Step 6: Start two instances, with public IPs, on an unoccupied subnet
Next, you’ll set instance details. You’ll be starting two of these VMs, and ideally, it would be nice to put them on a subnet separate from other stuff. You can also create a new VPC and subnet just for this project — a good idea if you plan to work with your cluster for a long time.
You can’t see it underneath the popdown, but the default for this subnet is to assign a public IP address to new machines created there. Check this: you need these servers to have public IPs unless you plan to reach them via a VPN connection to the subnet.
Step 7: Configure storage
Earlier, we decided that 30GB of SSD on each server would be enough. So enter 30GB in the storage configuration dialog that comes up next.
You can skip the Add Tags dialog that pops up next.
Step 8: Create a new security group
In the next dialog, you’ll be asked if you want to use an existing security group or create a new one. Elect to create a new one and give it a name. You don’t need to add any rules, yet. We need to create the security group first, then modify it to be self-referential. We’ll show you how, in a minute.

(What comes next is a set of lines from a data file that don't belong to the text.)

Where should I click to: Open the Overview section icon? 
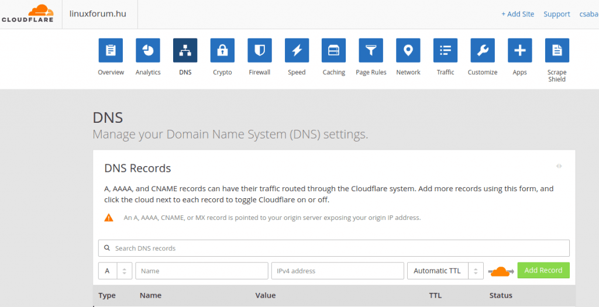click(x=111, y=51)
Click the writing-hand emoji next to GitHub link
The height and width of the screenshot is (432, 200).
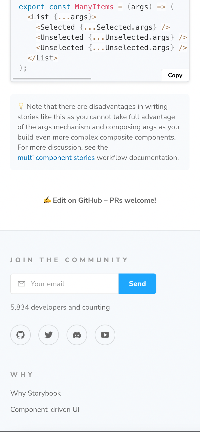[48, 200]
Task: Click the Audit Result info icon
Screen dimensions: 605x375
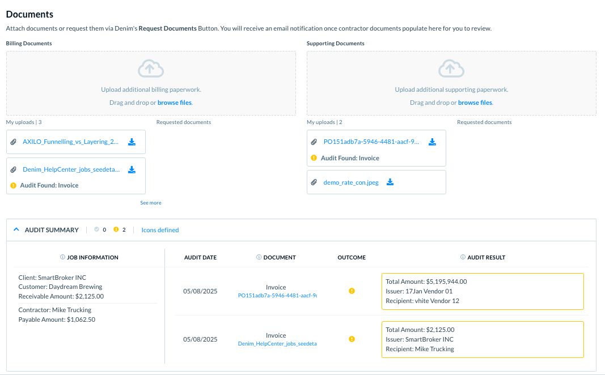Action: point(463,257)
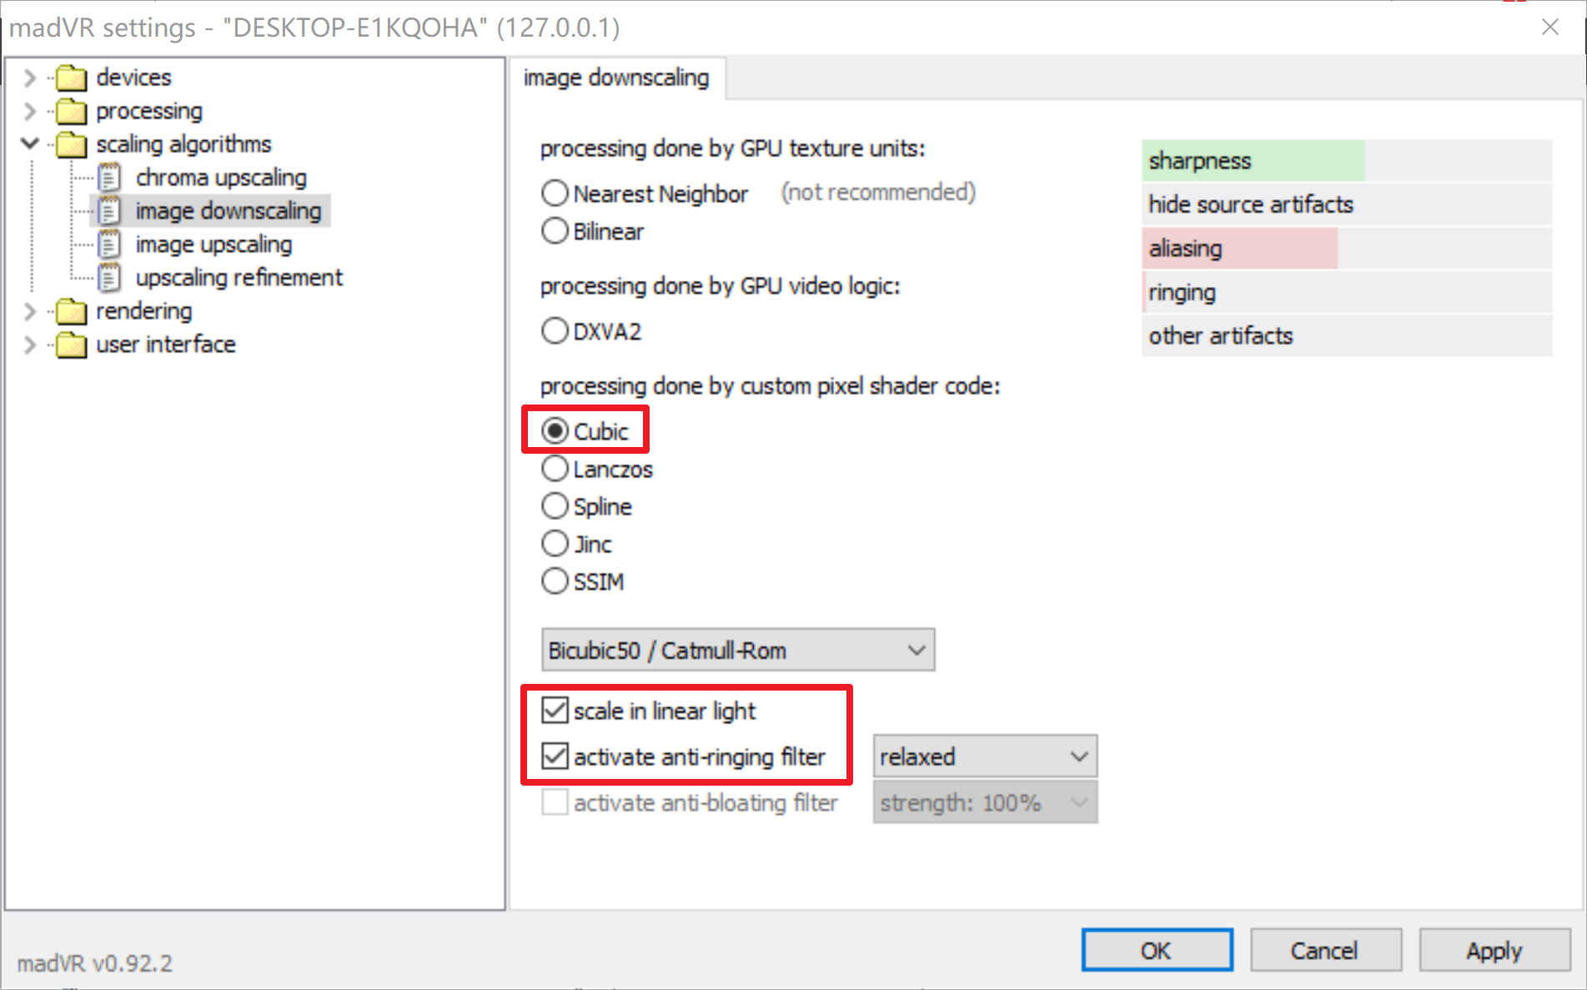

Step 9: Launch your instances
You’re done with configuration. When you click Launch, AWS will ask you which keypair to use with these instances. Give it the name of the keypair you created earlier. Then follow the links back to the Instances list, to watch your VMs start up.
Step 10: Get IP addresses
In the instance display, click the checkbox to the left of each of your new servers, input a name for the server if you like (helps keep track), and note down its private and public IP addresses.
Step 11: Modify security group rules
In the Security tab under one of your instances, click on the ID of the security group you just created (both instances are in this security group). Edit the inbound rules by following this simple tutorial: How to Set up AWS Security Groups for Software Evaluation. The result will be to let both servers freely access addresses on the outbound side, and on the inbound side, accept traffic only from within instances in the same security group, and from your current public IP address. This should keep your project relatively safe from incursions.
Step 12: SSH into your servers
At this point, from the machine you’re using to run your project, you should be able to log into each of your servers on its public IP, using your newly-created private key to authenticate.
ssh -i ~/.ssh/mykeypair ubuntu@<ip_address>
Note that the default administrative username of an Ubuntu instance on AWS is ‘ubuntu,’ and instances are preconfigured automatically for passwordless use of sudo, a requirement of some deployment packages that use SSH to connect to, and configure, servers.